¡No perder la alegría!
Esa que desde su creación, allá por los 70, caracterizó al Frente Amplio. Con sus movilizaciones multitudinarias, multicolores, bañadas de pueblo, con música, con banderas de todos los sectores que lo componían.
Debería ser ejemplo para los meses próximos, la campaña electoral del 2004. Es decir invadir el país con los colores de la bandera de Otorgués. Dejar atrás los hechos acaecidos recientemente (elecciones internas), y de ellos saber sacar experiencia y lograr retomar el timón que nunca debimos haber dejado al garete. Y permitir que ocupen esos espacios los partidos tradicionales.
Esa mística que nos llevó a lograr el primer gobierno progresista en nuestro país. Y que para llegar a él hubo que transitar todo un camino prolongado, áspero, lleno de dificultades, con 12 años de dictadura, la cual nos golpeó con todas sus fuerzas, a todo aquello que se identificaba con reivindicaciones sociales, por lo tanto, al quitar esa arma fundamental para los pueblos, como es la democracia, no permitió que los partidos y grupos que habían logrado unirse en el ’71 en el FA, pudieran desarrollar sus actividades, ya que en su inmensa mayoría fueron reprimidas y expulsadas del terreno político, a pesar de una lucha denodada del pueblo, en inferioridad de condiciones.
Por lo tanto, si tanto costó arribar a este presente, con muchas vidas en el camino, familias enteras con secuelas múltiples de los años de horror, no debemos dejar pasar esta gran oportunidad para acentuar un programa de gobierno que comenzó en 2005, y que acordamos ahondar para colocar a nuestro país donde se merece.
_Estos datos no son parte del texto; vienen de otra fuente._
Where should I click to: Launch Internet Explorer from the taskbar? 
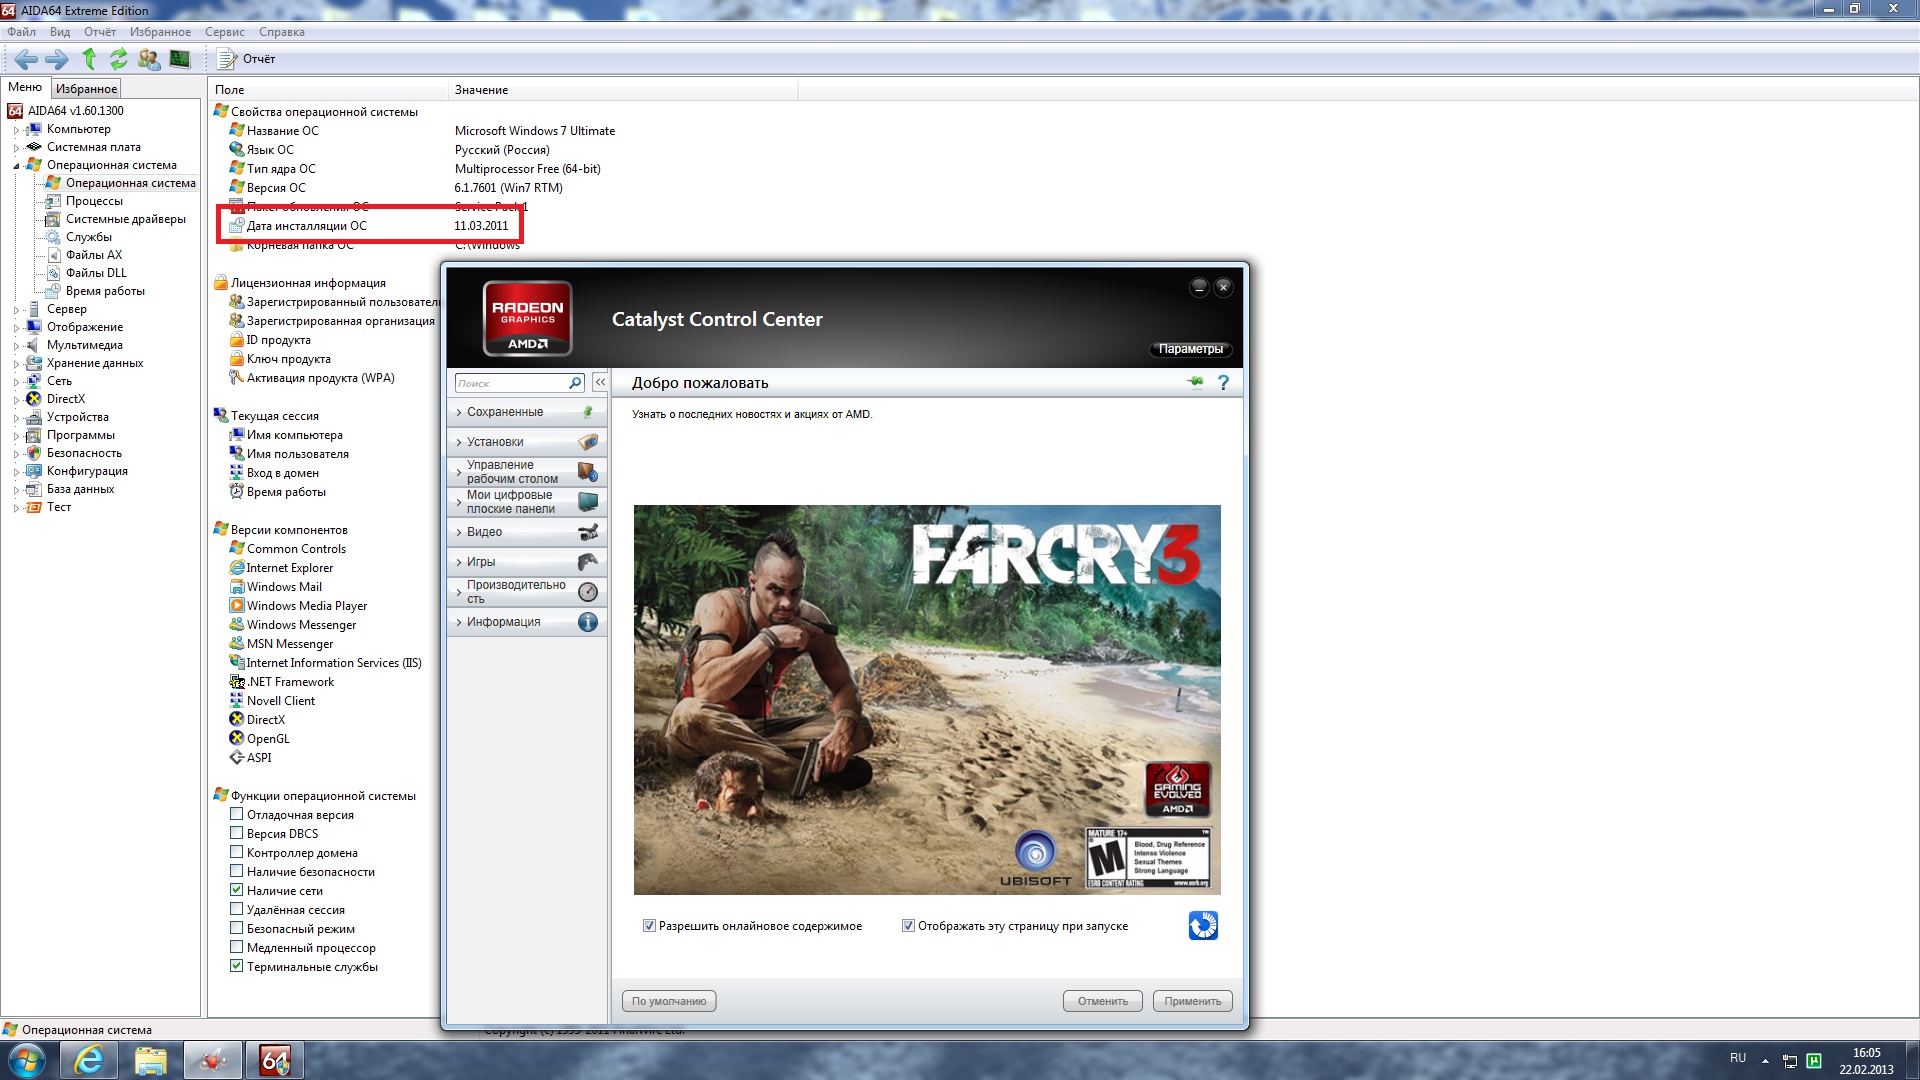(x=89, y=1060)
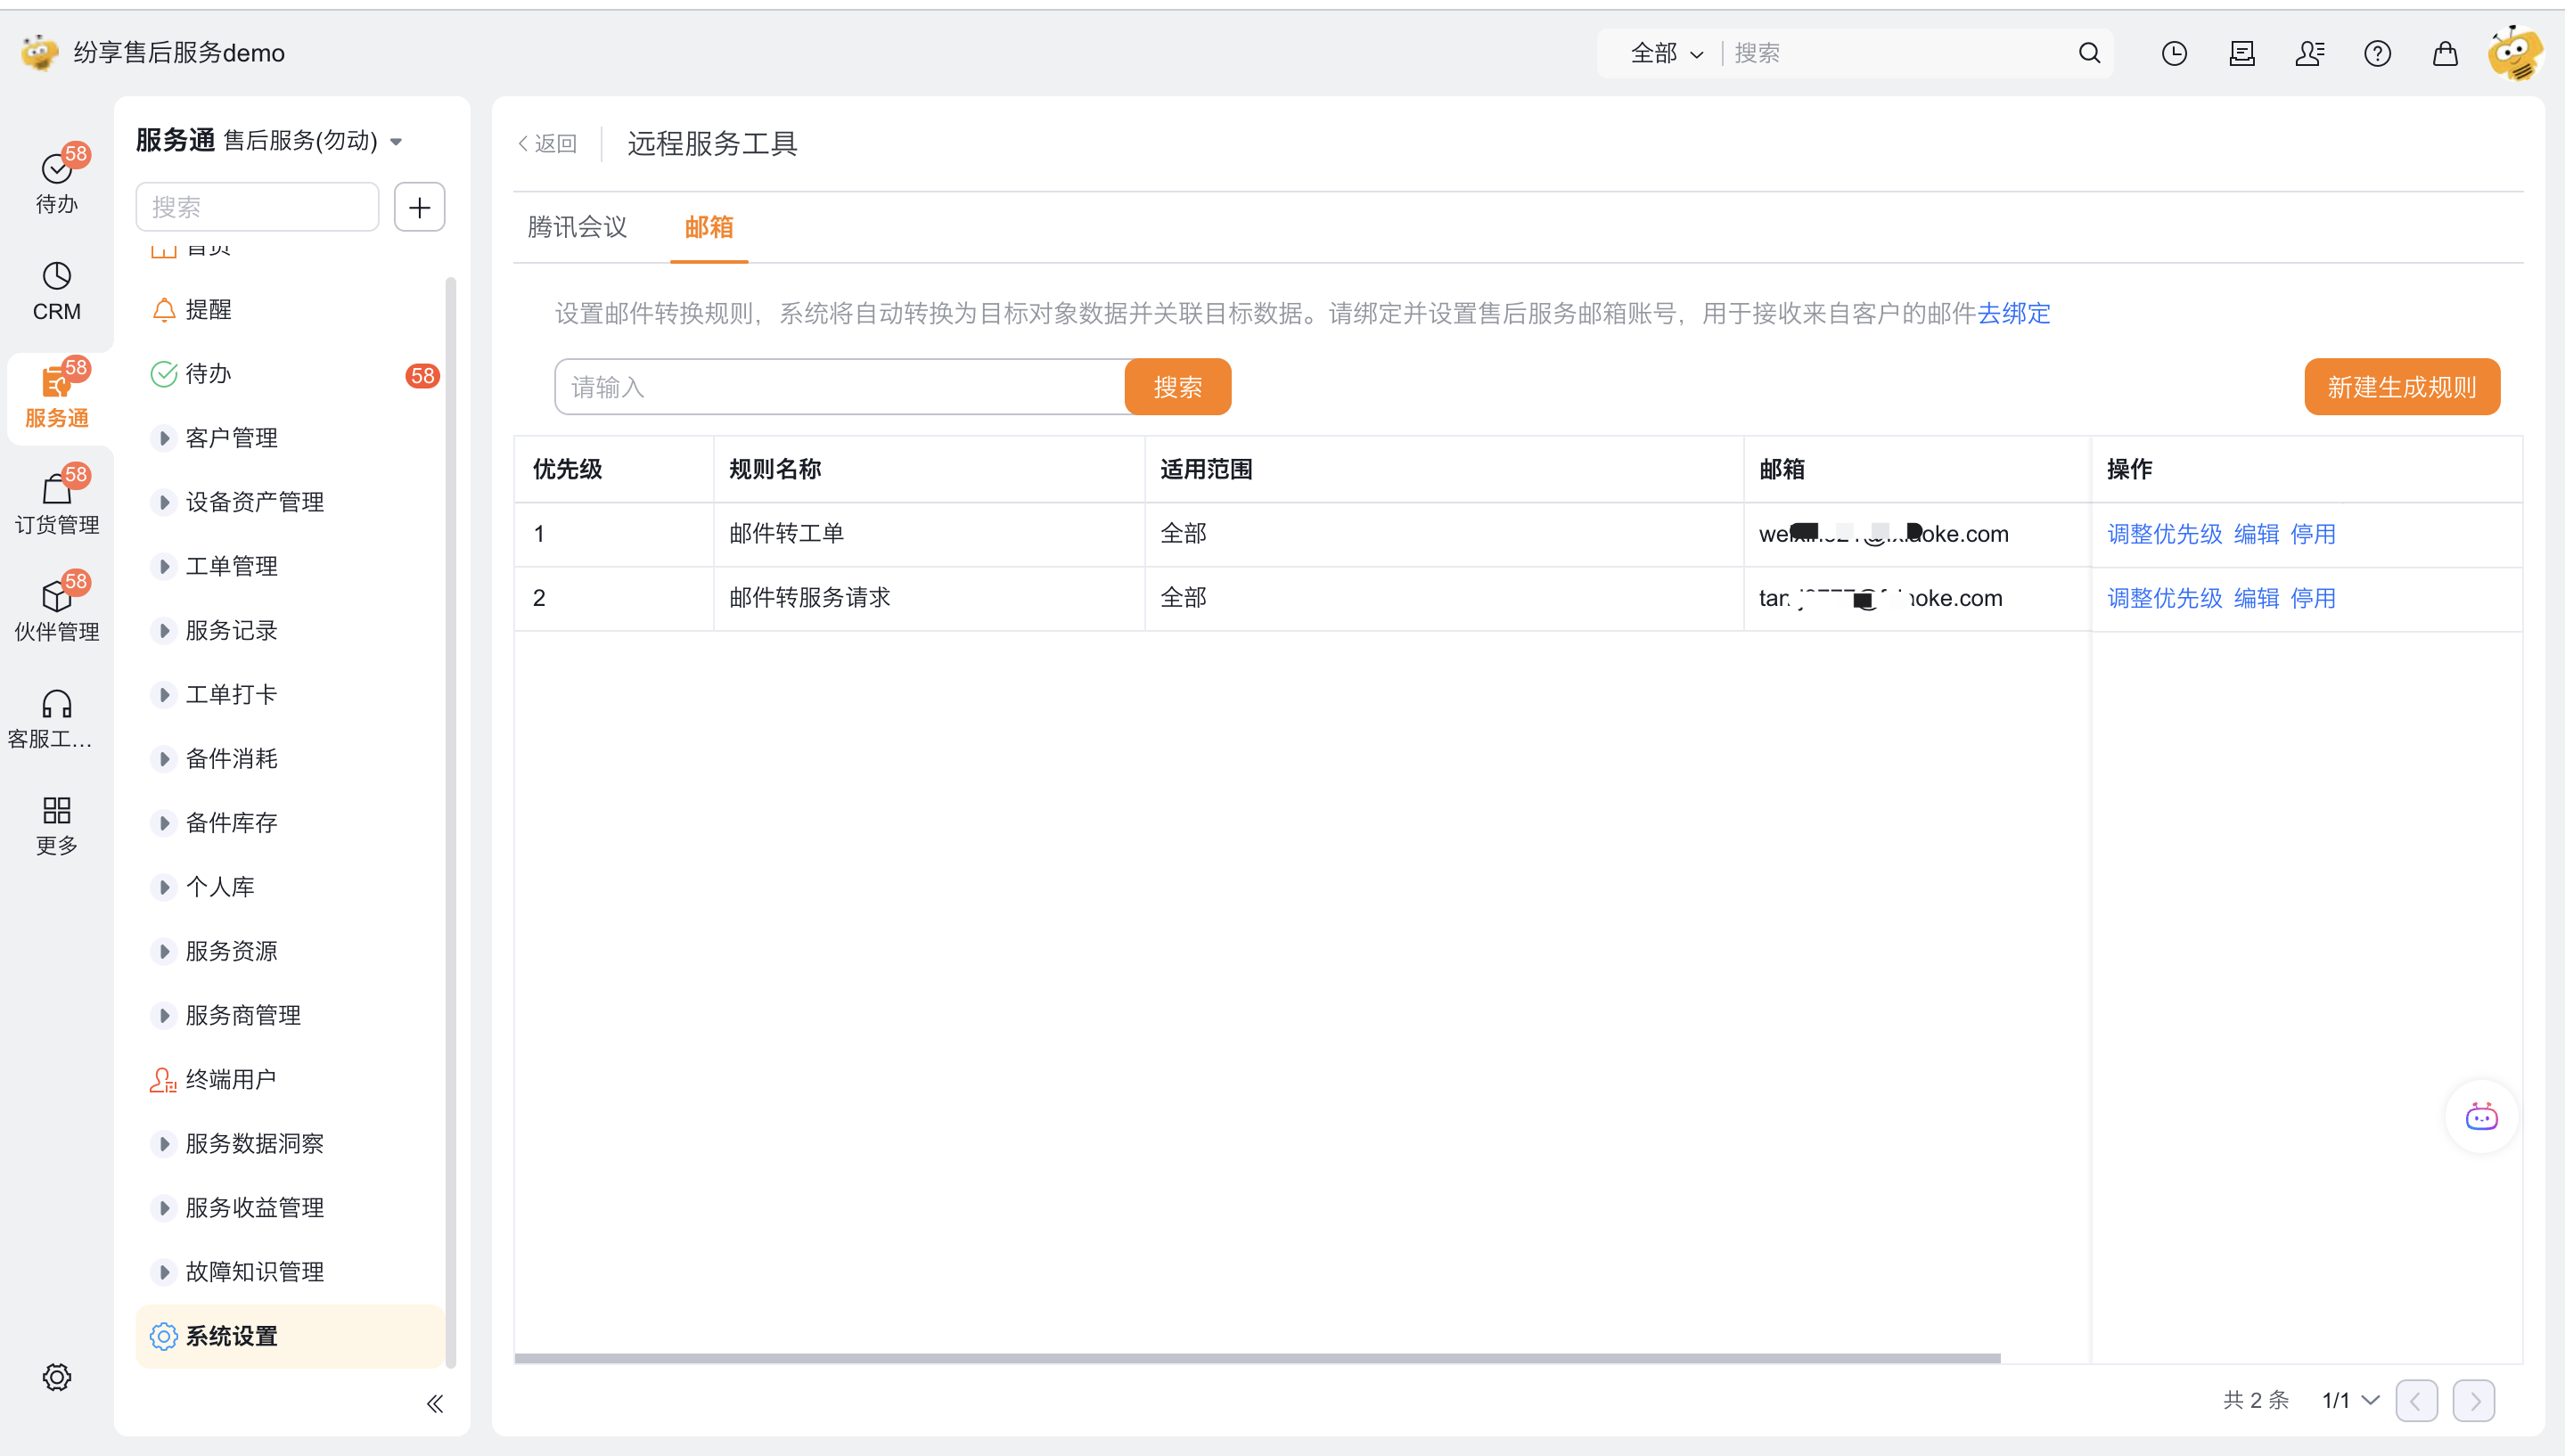Click the 去绑定 link
Screen dimensions: 2565x1456
[x=2013, y=313]
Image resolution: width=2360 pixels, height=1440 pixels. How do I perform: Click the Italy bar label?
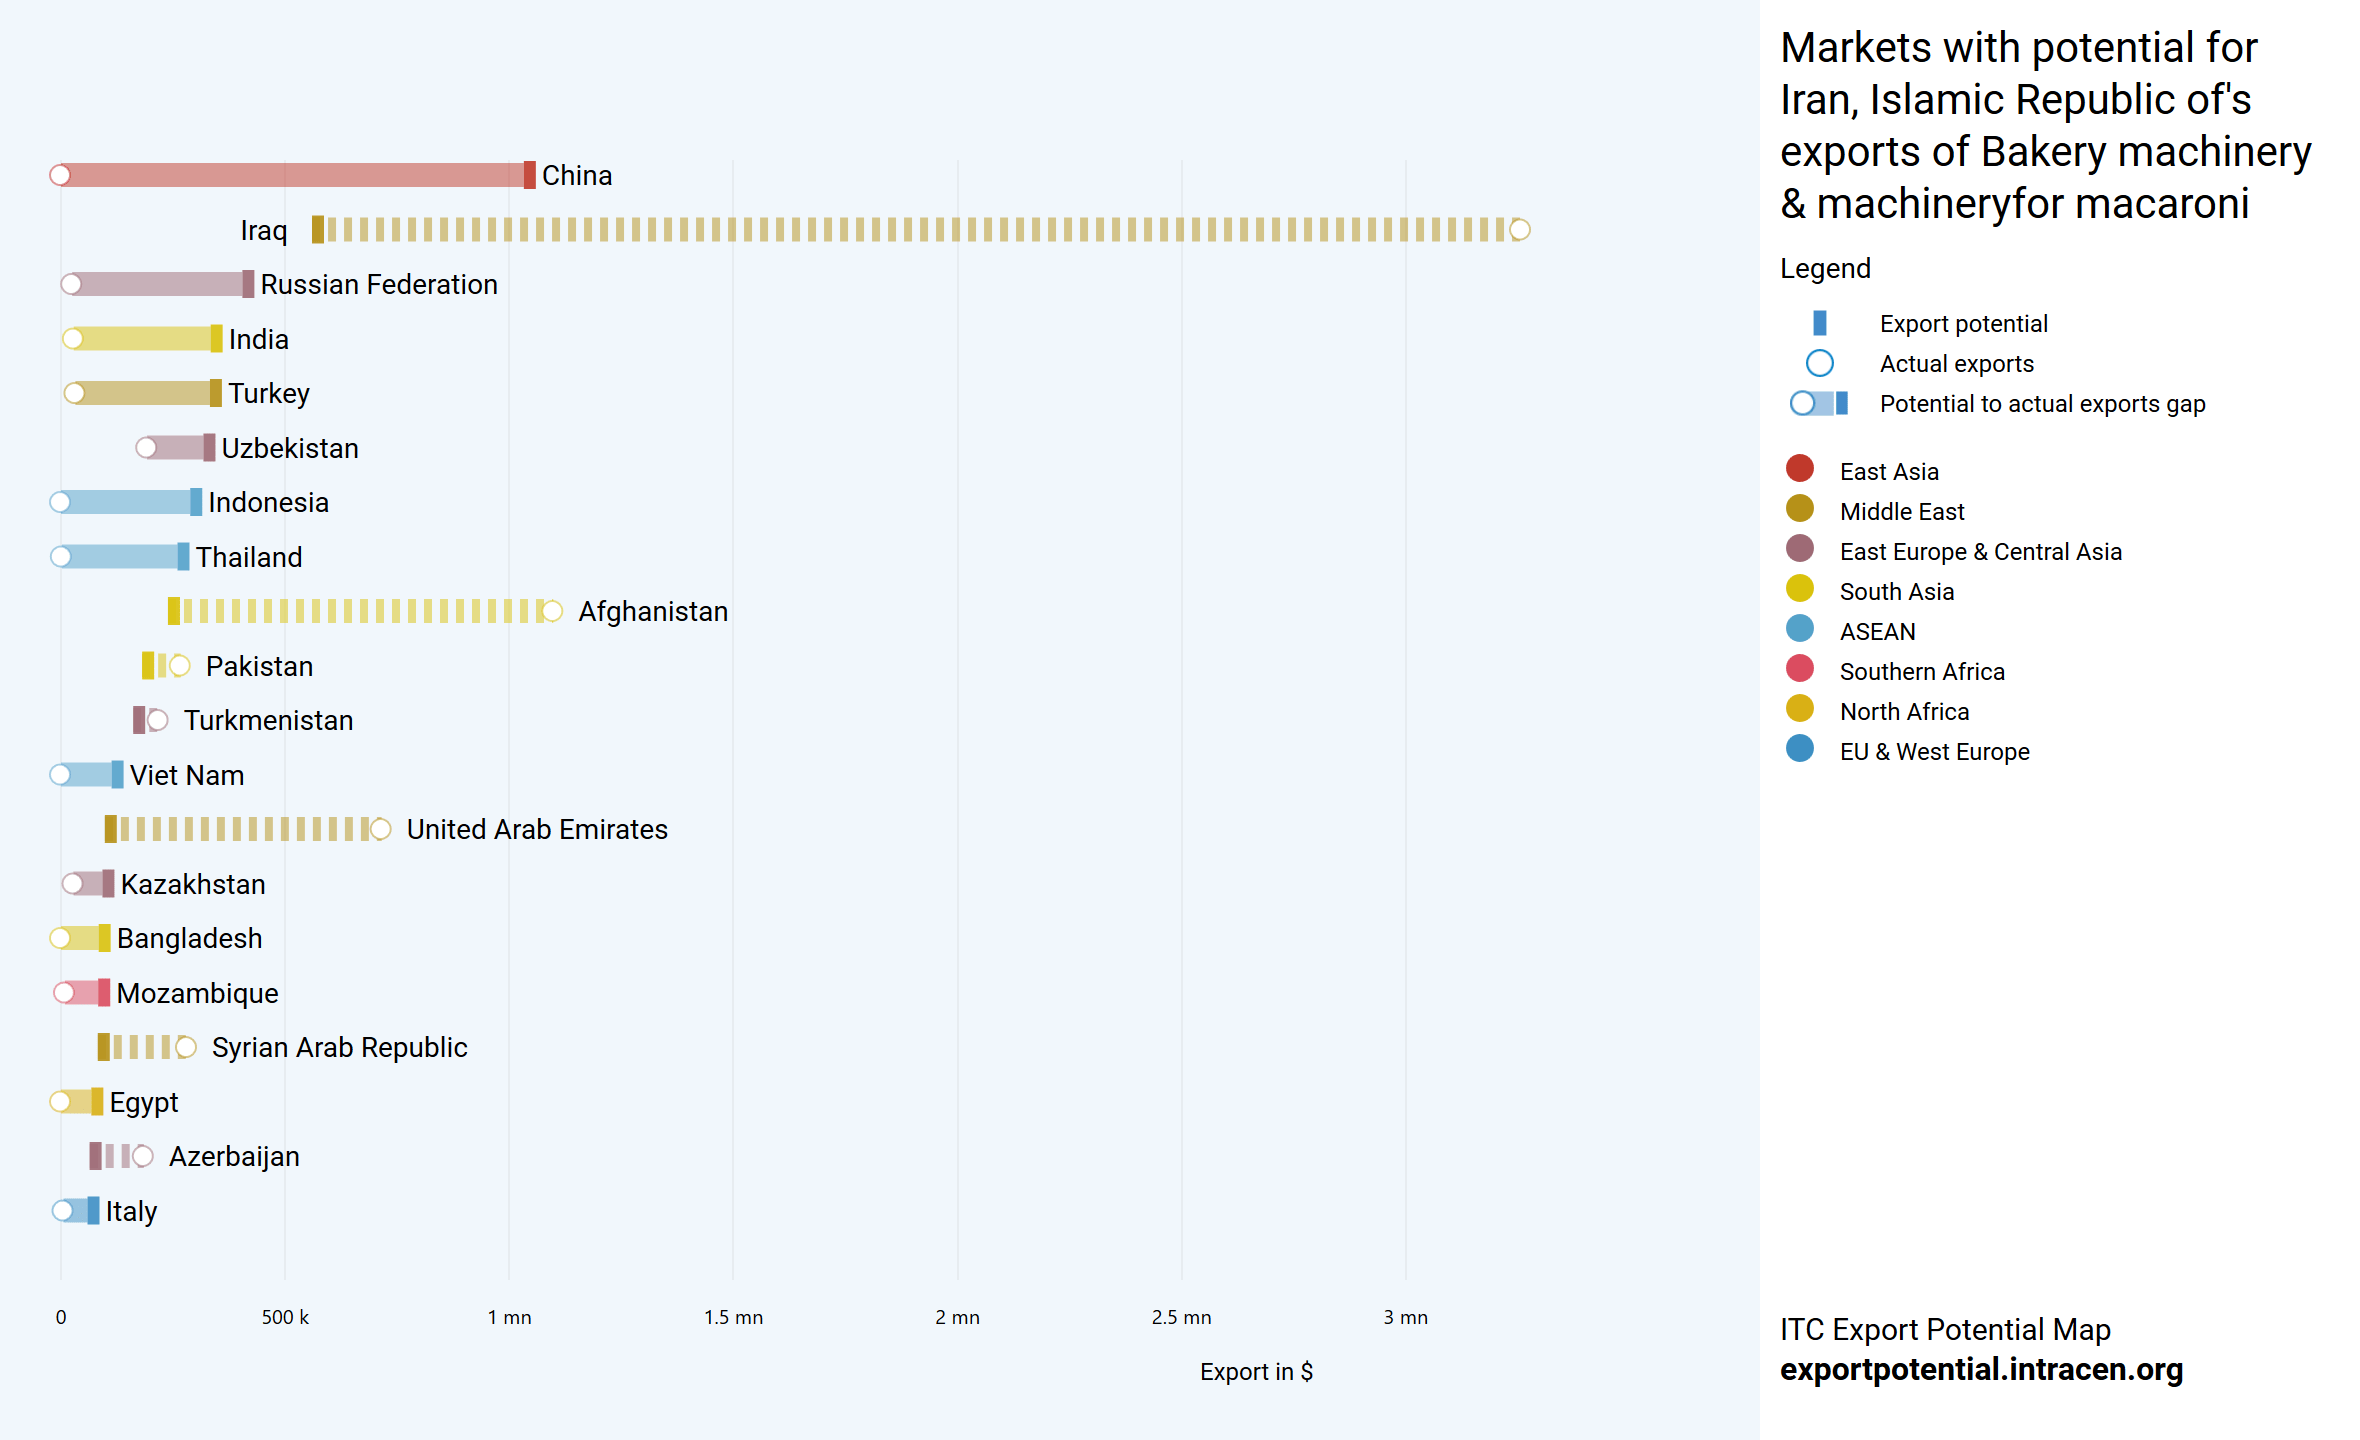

Gobierno exitoso el de Tabaré, el de esta fuerza política heterogénea, que siempre, a través de sus 38 años de vida, se mostró unida más allá de matices que existieron, en sus formas para impulsar políticas de Estado. Con algunas diferencias en su bancada, mayoritaria en el Parlamento, pero en general ha sido monolítica, permitiendo homologar leyes precisas para desplegar, el Poder Ejecutivo, sus planes en bien del Uruguay.
Debemos hacer hincapié en permanecer con esa mayoría. Si el dibujo de las bancadas no es el mismo o semejante, el futuro gobierno tendrá dificultades para mover sus piezas en pos de mantener el crecimiento logrado en este período que finaliza.
Debemos, todos, alinearnos detrás de la fórmula presidencial del FA. Sin descanso, sin claudicaciones, dejando de lado todo aquello que nos lleve a desviarnos de la meta fundamental por la cual nuestros antecesores, que ya no están, y por la que venimos luchando tenazmente, desde hace décadas, y lograr en octubre, en primera vuelta, un éxito, con el cual permitiremos abordar temas que quedaron pendientes y extender las superaciones conquistadas en este primer quinquenio. ¡Que sea con alegría!